It was a two tow truck, take the bus day
A few years ago, I read an article about children. They took tests from grade school kids and showed off their most ridiculous answers, because kids say the darndest things. One particular answer struck me as right, even though the teacher didn’t like it.
The question in question was: “Dad was late for work today because?”
A. The car wouldn’t fly
B. The car wouldn’t start
C. The car wouldn’t stop
A young boy chose answer C. He reasoned, “Cars can’t fly. But if my dad’s car wouldn’t start, he’d take the bus. The answer must be C. He would have to drive around and around until he ran out of gas. That would make him late.”
This kid is brilliant! I admire his thought process. He couldn’t imagine his father giving up so easily.
Personally, I would have also accepted A as well. I’m often late to work because my car can’t fly. If it could, I would take off over the parkway and be downtown in minutes, soaring over Mt. Washington instead of slowly crawling through the Fort Pitt Tunnels.
Flying cars for everyone!
Of course, if everyone had a flying car I’d be in the same traffic … only higher.

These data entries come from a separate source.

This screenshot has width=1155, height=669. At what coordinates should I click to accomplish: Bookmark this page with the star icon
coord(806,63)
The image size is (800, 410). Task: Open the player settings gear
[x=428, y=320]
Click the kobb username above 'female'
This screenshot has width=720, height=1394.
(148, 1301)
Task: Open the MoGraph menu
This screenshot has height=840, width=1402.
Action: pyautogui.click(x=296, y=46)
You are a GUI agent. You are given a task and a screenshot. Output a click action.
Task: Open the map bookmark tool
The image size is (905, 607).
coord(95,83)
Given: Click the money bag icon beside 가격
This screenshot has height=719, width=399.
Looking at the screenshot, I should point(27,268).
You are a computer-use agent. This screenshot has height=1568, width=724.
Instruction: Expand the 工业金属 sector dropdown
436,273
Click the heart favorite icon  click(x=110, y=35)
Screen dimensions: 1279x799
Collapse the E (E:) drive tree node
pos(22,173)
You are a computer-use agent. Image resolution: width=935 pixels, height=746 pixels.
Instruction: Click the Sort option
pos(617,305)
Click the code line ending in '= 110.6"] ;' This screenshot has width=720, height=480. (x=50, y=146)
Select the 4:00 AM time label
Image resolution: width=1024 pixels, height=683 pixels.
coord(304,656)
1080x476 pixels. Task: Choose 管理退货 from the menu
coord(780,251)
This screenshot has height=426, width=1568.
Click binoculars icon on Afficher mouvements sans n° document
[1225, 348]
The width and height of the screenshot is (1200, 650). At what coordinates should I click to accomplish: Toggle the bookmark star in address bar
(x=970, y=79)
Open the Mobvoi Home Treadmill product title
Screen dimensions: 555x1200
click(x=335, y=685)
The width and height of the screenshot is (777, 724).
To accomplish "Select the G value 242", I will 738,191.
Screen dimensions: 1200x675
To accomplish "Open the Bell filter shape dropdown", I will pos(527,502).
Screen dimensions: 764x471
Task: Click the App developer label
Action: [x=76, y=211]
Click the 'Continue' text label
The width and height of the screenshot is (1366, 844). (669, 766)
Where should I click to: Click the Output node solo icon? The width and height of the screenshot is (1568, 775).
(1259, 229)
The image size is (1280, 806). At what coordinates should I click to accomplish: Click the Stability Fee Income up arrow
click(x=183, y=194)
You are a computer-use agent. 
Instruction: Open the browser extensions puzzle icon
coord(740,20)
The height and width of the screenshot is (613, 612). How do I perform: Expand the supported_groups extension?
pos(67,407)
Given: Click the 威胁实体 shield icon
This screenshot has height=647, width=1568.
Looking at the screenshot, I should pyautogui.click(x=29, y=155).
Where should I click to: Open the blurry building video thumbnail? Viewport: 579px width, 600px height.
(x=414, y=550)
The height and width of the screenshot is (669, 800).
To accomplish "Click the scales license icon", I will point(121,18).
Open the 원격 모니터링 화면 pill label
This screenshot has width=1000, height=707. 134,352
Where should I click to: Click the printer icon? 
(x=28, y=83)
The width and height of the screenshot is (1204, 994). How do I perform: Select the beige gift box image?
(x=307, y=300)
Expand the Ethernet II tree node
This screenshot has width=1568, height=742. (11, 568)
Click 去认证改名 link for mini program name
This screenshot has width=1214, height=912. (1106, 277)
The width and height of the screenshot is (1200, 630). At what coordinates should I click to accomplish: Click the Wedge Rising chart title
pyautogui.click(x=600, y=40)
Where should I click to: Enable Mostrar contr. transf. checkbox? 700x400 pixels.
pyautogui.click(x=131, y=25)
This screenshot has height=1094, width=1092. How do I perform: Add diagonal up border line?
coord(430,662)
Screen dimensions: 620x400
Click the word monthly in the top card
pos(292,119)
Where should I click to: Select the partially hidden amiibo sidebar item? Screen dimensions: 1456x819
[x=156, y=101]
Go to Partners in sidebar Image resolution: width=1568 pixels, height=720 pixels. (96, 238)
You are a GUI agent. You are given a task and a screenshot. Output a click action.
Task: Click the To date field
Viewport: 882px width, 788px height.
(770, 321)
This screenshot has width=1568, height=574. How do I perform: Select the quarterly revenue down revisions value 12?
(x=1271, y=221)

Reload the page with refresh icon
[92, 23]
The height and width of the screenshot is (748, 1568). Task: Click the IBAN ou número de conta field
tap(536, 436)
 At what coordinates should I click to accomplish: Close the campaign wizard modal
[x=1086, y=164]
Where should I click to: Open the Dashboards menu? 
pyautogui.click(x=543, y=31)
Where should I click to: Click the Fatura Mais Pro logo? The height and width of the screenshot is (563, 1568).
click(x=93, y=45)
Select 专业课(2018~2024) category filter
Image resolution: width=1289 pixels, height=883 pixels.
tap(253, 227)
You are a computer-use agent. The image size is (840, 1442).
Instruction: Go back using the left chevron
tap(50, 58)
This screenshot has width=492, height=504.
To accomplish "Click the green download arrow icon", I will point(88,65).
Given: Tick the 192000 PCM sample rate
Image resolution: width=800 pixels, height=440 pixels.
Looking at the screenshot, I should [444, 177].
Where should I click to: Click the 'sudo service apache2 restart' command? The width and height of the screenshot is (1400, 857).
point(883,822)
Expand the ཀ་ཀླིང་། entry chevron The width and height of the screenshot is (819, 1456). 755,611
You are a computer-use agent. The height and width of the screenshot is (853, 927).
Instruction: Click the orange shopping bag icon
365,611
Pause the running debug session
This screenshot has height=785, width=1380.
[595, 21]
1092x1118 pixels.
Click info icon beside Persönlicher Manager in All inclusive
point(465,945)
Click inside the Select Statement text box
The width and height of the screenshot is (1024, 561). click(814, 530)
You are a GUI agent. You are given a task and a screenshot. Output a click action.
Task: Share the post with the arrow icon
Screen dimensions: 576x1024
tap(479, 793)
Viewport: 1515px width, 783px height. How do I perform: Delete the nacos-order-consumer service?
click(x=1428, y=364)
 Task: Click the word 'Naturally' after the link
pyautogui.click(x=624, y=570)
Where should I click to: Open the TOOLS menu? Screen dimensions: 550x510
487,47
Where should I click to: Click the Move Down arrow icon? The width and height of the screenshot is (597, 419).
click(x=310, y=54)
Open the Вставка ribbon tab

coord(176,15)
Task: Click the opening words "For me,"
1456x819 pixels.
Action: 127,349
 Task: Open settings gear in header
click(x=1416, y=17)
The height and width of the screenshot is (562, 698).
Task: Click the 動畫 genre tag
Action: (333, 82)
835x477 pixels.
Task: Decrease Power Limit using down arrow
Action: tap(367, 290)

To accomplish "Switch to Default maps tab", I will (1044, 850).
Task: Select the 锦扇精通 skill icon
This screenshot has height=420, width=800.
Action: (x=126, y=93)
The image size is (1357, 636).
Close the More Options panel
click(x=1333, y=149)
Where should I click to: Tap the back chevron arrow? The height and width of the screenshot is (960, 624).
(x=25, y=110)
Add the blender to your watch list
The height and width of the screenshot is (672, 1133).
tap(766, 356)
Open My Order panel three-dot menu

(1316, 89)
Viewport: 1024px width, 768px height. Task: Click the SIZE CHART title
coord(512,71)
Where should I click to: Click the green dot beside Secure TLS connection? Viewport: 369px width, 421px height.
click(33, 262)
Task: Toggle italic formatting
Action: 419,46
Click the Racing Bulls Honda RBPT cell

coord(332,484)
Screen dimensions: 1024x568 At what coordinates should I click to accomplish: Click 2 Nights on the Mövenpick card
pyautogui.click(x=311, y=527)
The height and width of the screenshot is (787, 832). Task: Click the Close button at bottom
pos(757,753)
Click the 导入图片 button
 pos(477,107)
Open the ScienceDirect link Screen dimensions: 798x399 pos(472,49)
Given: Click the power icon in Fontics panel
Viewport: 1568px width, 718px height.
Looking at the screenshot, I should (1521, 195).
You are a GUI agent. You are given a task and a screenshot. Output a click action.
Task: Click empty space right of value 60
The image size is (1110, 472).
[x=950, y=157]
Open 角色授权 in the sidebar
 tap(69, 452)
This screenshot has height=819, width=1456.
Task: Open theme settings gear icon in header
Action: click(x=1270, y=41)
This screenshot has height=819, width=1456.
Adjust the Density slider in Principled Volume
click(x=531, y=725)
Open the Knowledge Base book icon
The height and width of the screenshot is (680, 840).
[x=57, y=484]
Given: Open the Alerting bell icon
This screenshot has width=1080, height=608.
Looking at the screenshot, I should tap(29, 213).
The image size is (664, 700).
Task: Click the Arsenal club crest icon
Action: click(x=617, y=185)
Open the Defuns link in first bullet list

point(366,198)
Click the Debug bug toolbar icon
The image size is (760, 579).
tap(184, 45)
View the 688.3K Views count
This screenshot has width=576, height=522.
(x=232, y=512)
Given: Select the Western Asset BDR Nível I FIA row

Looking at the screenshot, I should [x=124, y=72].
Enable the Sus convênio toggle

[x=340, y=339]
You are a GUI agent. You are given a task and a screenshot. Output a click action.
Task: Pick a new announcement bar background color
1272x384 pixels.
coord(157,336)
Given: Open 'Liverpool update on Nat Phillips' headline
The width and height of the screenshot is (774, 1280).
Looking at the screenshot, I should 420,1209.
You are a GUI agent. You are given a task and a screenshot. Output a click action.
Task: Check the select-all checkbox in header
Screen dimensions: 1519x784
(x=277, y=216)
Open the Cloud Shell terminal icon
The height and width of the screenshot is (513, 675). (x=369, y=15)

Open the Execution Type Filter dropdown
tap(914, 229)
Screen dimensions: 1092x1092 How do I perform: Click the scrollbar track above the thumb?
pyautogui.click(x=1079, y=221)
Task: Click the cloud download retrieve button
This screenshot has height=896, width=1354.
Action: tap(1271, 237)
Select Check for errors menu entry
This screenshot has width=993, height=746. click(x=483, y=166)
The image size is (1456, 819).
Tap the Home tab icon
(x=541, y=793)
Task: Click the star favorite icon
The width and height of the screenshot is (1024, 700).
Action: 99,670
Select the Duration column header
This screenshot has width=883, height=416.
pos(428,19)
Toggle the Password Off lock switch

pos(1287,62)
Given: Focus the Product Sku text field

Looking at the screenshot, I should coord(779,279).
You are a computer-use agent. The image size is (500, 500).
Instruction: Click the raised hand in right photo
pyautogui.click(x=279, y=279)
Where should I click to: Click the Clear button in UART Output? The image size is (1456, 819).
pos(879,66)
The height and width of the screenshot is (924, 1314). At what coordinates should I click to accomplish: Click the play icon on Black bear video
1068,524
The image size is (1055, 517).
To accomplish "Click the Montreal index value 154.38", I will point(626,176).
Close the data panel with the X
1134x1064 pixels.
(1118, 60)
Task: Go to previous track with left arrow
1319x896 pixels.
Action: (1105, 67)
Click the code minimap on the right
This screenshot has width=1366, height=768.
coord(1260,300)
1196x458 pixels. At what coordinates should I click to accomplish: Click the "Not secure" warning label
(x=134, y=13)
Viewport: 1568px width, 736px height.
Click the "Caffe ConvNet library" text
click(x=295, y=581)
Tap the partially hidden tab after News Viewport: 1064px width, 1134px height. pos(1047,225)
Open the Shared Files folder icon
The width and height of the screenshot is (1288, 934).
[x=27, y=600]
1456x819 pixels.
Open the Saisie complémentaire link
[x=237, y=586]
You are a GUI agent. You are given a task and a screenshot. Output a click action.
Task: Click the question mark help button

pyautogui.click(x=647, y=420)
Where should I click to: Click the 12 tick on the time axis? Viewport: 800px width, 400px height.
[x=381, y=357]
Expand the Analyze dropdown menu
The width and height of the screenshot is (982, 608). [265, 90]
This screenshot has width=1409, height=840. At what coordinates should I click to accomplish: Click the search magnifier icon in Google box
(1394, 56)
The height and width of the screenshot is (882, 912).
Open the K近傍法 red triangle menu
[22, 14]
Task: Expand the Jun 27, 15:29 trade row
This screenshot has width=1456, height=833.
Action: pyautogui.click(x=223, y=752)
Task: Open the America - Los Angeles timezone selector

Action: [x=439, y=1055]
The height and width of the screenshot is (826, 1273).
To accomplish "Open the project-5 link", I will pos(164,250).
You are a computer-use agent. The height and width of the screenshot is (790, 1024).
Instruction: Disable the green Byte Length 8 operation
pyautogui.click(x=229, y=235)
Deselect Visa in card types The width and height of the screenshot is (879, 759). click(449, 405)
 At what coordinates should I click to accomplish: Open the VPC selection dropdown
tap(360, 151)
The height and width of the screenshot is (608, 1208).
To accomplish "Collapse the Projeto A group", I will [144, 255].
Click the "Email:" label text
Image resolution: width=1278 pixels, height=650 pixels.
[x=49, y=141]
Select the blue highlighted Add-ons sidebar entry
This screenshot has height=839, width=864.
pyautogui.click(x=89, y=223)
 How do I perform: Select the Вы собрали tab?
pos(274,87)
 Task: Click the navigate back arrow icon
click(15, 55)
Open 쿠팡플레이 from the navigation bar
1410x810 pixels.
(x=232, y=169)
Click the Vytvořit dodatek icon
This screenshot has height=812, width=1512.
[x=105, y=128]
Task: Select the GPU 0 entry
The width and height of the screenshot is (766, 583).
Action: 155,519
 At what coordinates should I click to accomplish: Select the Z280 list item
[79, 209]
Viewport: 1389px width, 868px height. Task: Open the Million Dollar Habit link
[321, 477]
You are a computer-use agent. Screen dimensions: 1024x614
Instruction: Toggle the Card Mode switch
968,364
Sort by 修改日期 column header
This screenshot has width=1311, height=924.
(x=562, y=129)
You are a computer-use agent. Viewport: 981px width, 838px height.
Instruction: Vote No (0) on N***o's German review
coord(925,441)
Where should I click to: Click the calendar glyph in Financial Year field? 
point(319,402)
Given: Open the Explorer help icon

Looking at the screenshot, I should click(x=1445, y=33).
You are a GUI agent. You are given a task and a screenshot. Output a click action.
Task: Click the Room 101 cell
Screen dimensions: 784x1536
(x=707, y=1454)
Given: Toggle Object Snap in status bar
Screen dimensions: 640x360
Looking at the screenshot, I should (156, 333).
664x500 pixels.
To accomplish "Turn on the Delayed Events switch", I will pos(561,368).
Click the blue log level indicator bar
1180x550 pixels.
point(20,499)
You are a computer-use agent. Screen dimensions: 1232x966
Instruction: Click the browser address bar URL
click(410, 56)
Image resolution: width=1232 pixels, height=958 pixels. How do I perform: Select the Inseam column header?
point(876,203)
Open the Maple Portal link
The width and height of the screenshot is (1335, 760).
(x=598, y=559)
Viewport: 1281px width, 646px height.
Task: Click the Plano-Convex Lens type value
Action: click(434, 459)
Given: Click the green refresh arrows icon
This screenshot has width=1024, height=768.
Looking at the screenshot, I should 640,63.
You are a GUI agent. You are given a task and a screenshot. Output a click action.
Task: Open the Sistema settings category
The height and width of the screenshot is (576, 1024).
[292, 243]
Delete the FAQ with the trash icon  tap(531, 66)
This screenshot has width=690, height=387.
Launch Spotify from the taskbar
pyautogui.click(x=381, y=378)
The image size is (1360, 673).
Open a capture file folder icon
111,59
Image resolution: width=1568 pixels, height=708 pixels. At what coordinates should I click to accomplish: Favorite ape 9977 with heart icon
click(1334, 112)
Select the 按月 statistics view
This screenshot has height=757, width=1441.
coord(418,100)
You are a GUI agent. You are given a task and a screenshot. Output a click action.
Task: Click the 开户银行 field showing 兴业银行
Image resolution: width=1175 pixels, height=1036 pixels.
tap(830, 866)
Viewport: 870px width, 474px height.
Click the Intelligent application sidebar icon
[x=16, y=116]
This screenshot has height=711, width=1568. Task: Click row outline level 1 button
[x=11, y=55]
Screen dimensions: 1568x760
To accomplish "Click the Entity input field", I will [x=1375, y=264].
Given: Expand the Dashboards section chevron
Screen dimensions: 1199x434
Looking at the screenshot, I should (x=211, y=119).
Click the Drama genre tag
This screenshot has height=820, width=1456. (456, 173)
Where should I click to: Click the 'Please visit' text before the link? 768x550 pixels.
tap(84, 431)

Imagine trying to merge upward! This is the answer to the age-old question: “Why don’t we have flying cars?” Because most people can’t drive in two dimensions, let alone three.
But I digress, like I do. Last week, I had to ride the bus.
See answer B.
I know, First World Problems! I know I’m lucky to have a car and a place to put it. I’m also lucky to have places it has to be (with me inside of it). Please permit me a few paragraphs to whine about it.
The car conked out last Monday, the coldest day in the world. How cold was it?
Let’s consult the Old-Joke-O-Meter:
“It was so cold! It was so cold politicians had to put their hands in their OWN pockets!”
Ba-dum-tss!
There I was trying to get the engine to turn over. It would just go “Rrr Rrr Rrr” like a 2-year-old pretending to be a lion.
I called Triple A for help. Five hours later, a tow truck arrived. The driver said, “It’s not the battery. We have to tow it.”
I was forlorn, but I said, “OK.”
And he said, “I will have to call out another truck to come for you.”
I became more forlorn. Forlornier?
I said, “But you have a tow truck.”
He replied, “I’m sorry. I have to call it in.”
Two hours later, a second tow truck guy came to my house. That’s Triple A twice! That’s like six A’s. While that looks good on a report card, it’s pretty lousy to wait for a second truck. I waved goodbye as I watched my car get hauled away.
Tuesday, I took the bus. I got my car back later that evening. It took less time to fix it than get it there.